По-видимому, ваш последний рассказ <«Странная история»> привел их в ярость. Они утверждают, что Вы закоренелый враг России и хотите видеть в ней одни отрицательные стороны. Я спросил у одной дамы, очень, видимо, возмущенной, что же, собственно, плохого, в Вашем рассказе. Ответ: «Да всё». — «Ведь есть же <…> в России?»  «Разумеется». — «А непомерно богомольные и восторженные девицы?»  «Конечно». — «Так на что же вы жалуетесь?»  «Нельзя рассказывать об этом иностранцам» (с. 311).

Столь же неадекватной, как этот «лакейский патриотизм» (Мериме, с. 311), подчас была реакция идеологических оппонентов Тургенева, каковыми нередко становились представители всех лагерей одновременно, ибо «беспристрастие и любовь к истине», составлявшие «главную черту творчества г-на Тургенева» (Мериме, с. 321), чужды партийному сознанию независимо от его идеологической окраски.

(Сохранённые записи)

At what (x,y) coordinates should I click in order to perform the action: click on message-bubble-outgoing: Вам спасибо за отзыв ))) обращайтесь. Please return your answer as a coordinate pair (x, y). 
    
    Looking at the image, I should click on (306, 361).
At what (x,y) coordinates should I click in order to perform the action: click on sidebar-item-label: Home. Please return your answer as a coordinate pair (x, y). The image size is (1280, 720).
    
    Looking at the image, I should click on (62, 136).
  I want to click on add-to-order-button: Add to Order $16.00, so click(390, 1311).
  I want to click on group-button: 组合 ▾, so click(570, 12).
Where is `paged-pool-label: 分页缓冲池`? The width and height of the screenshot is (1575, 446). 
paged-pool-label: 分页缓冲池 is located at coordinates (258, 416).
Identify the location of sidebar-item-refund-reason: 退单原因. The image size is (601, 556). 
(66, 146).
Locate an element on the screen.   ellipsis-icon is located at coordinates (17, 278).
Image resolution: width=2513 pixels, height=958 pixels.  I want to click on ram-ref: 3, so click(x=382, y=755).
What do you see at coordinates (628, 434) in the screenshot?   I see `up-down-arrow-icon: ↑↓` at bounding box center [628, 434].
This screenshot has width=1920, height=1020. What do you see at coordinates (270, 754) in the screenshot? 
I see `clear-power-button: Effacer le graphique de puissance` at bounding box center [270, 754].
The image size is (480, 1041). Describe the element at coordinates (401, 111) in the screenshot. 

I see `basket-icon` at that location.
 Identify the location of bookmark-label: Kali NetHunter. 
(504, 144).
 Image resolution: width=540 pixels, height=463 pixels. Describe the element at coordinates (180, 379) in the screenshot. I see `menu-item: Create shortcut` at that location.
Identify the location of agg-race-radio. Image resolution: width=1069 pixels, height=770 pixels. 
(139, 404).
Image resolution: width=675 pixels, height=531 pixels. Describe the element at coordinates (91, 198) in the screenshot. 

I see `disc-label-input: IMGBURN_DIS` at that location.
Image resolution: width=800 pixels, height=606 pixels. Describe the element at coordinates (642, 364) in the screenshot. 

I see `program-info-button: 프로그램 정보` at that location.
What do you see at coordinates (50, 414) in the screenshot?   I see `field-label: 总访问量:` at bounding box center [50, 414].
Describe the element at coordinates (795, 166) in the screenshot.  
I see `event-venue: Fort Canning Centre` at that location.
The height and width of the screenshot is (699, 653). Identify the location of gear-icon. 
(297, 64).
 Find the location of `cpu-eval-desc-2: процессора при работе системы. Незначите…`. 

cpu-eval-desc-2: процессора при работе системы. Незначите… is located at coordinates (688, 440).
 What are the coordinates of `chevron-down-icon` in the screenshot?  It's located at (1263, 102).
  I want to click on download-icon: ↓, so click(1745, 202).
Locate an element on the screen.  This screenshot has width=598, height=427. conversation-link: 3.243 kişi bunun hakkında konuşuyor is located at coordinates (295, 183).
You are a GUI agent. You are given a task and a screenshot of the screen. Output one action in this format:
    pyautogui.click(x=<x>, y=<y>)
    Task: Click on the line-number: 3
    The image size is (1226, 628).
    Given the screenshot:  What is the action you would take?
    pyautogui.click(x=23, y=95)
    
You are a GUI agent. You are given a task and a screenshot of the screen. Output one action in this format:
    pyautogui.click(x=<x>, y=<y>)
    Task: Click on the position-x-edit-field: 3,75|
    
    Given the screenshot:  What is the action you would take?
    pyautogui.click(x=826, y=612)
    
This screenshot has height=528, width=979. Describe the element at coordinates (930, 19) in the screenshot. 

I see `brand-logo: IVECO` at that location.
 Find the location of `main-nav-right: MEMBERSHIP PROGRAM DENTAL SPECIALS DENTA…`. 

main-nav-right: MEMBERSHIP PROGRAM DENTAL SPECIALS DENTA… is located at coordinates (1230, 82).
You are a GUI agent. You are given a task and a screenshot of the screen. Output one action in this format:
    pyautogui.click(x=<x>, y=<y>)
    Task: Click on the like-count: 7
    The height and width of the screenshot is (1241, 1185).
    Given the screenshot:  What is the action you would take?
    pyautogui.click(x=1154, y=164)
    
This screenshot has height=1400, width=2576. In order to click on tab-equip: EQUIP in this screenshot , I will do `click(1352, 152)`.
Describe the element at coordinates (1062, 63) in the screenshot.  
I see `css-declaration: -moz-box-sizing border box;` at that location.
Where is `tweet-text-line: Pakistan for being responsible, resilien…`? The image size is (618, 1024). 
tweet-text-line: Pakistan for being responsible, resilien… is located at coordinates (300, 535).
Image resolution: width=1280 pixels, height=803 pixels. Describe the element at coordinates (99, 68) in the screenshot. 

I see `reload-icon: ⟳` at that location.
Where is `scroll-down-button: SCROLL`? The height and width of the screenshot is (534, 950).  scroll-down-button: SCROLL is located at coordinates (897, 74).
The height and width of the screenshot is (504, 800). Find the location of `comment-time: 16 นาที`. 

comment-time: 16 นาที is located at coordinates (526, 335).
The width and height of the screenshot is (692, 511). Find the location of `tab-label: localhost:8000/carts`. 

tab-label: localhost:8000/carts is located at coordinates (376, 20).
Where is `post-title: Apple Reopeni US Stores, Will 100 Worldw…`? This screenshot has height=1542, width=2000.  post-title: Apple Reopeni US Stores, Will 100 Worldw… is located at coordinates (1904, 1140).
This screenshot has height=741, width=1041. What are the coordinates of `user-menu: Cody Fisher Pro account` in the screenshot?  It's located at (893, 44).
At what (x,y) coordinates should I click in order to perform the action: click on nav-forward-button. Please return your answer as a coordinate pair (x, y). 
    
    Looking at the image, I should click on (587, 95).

Примените прочитанное:
a – Перепишите дословно часть отрывка о Тургеневе от слов «По-видимому, ваш последний» до слов «его идеологической окраски.» включительно.
b – Представьте в виде нумерованного списка строки раздела «Сохранённые записи» от строки с «Image resolution: width=2513» до строки с «cpu-eval-desc-2: процессора при работе системы. Незначите… is» включительно, пропустив пустые.

Решения по заданиям:
a –
По-видимому, ваш последний рассказ <«Странная история»> привел их в ярость. Они утверждают, что Вы закоренелый враг России и хотите видеть в ней одни отрицательные стороны. Я спросил у одной дамы, очень, видимо, возмущенной, что же, собственно, плохого, в Вашем рассказе. Ответ: «Да всё». — «Ведь есть же <…> в России?»  «Разумеется». — «А непомерно богомольные и восторженные девицы?»  «Конечно». — «Так на что же вы жалуетесь?»  «Нельзя рассказывать об этом иностранцам» (с. 311).

Столь же неадекватной, как этот «лакейский патриотизм» (Мериме, с. 311), подчас была реакция идеологических оппонентов Тургенева, каковыми нередко становились представители всех лагерей одновременно, ибо «беспристрастие и любовь к истине», составлявшие «главную черту творчества г-на Тургенева» (Мериме, с. 321), чужды партийному сознанию независимо от его идеологической окраски.

b –
1. Image resolution: width=2513 pixels, height=958 pixels.  I want to click on ram-ref: 3, so click(x=382, y=755).
2. What do you see at coordinates (628, 434) in the screenshot?   I see `up-down-arrow-icon: ↑↓` at bounding box center [628, 434].
3. This screenshot has width=1920, height=1020. What do you see at coordinates (270, 754) in the screenshot? 
4. I see `clear-power-button: Effacer le graphique de puissance` at bounding box center [270, 754].
5. The image size is (480, 1041). Describe the element at coordinates (401, 111) in the screenshot. 
6. I see `basket-icon` at that location.
7.  Identify the location of bookmark-label: Kali NetHunter. 
8. (504, 144).
9.  Image resolution: width=540 pixels, height=463 pixels. Describe the element at coordinates (180, 379) in the screenshot. I see `menu-item: Create shortcut` at that location.
10. Identify the location of agg-race-radio. Image resolution: width=1069 pixels, height=770 pixels. 
11. (139, 404).
12. Image resolution: width=675 pixels, height=531 pixels. Describe the element at coordinates (91, 198) in the screenshot. 
13. I see `disc-label-input: IMGBURN_DIS` at that location.
14. Image resolution: width=800 pixels, height=606 pixels. Describe the element at coordinates (642, 364) in the screenshot. 
15. I see `program-info-button: 프로그램 정보` at that location.
16. What do you see at coordinates (50, 414) in the screenshot?   I see `field-label: 总访问量:` at bounding box center [50, 414].
17. Describe the element at coordinates (795, 166) in the screenshot.  
18. I see `event-venue: Fort Canning Centre` at that location.
19. The height and width of the screenshot is (699, 653). Identify the location of gear-icon. 
20. (297, 64).
21.  Find the location of `cpu-eval-desc-2: процессора при работе системы. Незначите…`. 
22. cpu-eval-desc-2: процессора при работе системы. Незначите… is located at coordinates (688, 440).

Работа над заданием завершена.